Bark can play an important role in winter landscapes if we choose the right trees. Deciduous trees make a dramatic landscape impact once leaves have fallen and the bark is exposed. We can certainly make gardens more interesting in the winter by planting trees and shrubs that offer striking bark.
Notice how the patterns of bark vary from tree to tree. As trees and shrubs get older and grow wider, the bark may peel, split or shed to create a wonderful new look. Some surfaces are smooth, some textured, and beautiful patterns and colors come alive in the winter.
The river birch bark is among the most beautiful. It loses its bark in papery plates, exposing the inner bark that is colored gray-brown to cinnamon-brown. The Heritage variety sheds to white or salmon-white bark.
River birch is well suited to the portion of the landscape that stays wet. They may become dry in the summer. It thrives in soils that have a pH below 6.5. These trees are medium- to fast-growers, reaching 30 to 40 feet in 20 years and eventually topping out at 70 feet.
Crape myrtles always have pretty bark, but some of the new varieties are outstanding. Crape myrtles are known for their beautiful summer flowers, but smooth, twisted, gray-brown bark makes them an outstanding choice for winter wood, too. The bark looks like it has been sanded and then polished.

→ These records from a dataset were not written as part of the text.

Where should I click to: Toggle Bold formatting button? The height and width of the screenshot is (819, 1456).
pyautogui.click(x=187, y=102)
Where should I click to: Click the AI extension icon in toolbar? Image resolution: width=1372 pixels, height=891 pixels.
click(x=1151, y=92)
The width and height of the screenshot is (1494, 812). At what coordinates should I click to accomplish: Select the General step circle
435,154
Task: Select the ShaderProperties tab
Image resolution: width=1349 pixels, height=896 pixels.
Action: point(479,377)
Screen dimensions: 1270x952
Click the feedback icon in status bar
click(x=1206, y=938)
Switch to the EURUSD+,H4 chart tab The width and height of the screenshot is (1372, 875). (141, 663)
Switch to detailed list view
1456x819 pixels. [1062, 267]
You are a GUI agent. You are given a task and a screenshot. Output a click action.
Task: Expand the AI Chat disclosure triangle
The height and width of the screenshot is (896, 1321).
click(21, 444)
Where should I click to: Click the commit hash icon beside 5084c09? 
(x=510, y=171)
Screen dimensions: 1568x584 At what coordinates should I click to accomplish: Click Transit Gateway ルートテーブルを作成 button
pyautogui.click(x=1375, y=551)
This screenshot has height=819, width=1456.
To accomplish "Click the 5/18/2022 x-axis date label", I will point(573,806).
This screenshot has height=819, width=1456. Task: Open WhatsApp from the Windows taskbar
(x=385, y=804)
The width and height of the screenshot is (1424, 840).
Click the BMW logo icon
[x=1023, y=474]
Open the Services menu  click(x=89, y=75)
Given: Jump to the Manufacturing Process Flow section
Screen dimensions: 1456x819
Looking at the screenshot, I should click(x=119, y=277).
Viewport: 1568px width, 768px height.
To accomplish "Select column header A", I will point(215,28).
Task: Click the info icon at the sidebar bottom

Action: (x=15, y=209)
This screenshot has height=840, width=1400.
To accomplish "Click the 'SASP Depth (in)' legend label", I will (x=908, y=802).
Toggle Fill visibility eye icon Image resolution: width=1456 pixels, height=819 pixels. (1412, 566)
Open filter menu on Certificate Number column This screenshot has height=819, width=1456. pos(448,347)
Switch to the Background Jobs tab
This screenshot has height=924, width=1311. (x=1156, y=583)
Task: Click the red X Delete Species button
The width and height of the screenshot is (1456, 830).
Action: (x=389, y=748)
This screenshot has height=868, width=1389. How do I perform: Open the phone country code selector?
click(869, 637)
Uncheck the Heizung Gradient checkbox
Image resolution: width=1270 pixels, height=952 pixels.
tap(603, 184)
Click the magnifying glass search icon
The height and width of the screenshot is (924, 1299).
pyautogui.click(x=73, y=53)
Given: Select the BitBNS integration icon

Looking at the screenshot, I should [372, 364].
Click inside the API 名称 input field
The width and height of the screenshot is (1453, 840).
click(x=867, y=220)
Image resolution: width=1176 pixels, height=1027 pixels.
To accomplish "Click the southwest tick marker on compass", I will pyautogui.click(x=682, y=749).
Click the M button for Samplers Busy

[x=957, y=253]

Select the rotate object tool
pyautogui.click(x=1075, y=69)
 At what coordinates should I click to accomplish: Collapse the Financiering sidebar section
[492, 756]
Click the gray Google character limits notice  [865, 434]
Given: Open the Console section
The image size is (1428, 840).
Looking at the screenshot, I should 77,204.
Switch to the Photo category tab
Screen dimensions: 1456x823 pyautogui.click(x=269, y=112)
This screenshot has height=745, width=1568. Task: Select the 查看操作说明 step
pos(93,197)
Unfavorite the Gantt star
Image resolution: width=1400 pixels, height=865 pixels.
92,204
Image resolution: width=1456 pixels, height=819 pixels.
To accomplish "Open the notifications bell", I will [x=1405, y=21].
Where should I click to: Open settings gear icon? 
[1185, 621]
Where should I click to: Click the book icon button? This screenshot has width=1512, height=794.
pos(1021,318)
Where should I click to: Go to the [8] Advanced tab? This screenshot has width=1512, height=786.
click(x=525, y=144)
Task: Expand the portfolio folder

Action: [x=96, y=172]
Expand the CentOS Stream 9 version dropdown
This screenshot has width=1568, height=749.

The crape myrtle breeding program began in 1962 at the U.S. National Arboretum when researchers crossed Lagerstroemia indica with another from Japan called Lagerstroemia fauriei. One of the resulting traits was dark, reddish-brown, mottled bark.
One of the hybrids is the Natchez, which after about 5 years of age develops a dark, cinnamon-brown, mottled exfoliating bark. This is a large crape myrtle that reaches 21 feet high and wide. It has pure white flowers, and the leaves turn orange to red in the fall.
The Apalachee is about 12 feet 6 inches tall and 8 feet 6 inches wide with light lavender flowers and foliage that turns purple-red in the fall. The bark sheds to reveal cinnamon to chestnut-brown coloring.
Zuni is a semi-dwarf, multi-stemmed crape myrtle reaching 9 feet tall and 8 feet wide. The flowers are medium lavender. The leaves are glossy and become dark green before turning orange-red to dark red in the fall. The wood becomes gray, then turns light brown and gray on older branches and the trunk.
On the Mississippi State University campus there are several Lacebark elms (also called Drake elms) that possess some of the most striking bark seen anywhere. They almost look camouflaged with exfoliating sheets in gray, brown and orange.
One of the most exotic-looking and greatly underused trees is the Chinese parasol tree (Firmiana simplex). This tree is suitable for most of the South and reaches 30 to 45 feet tall. The bark is smooth and green, and gives a tropical appearance.
But not all winter landscape appeal comes from colorful bark. The weeping mulberry may be unsurpassed in beauty because once its leaves have dropped, it reveals its fantastically twisted and gnarled branches.
Gertrude Jekyll wrote: "In summertime one never really knows how beautiful are the forms of deciduous trees. It is only in winter, when they are bare of leaves, that one can fully enjoy their splendid structure and design." I concur.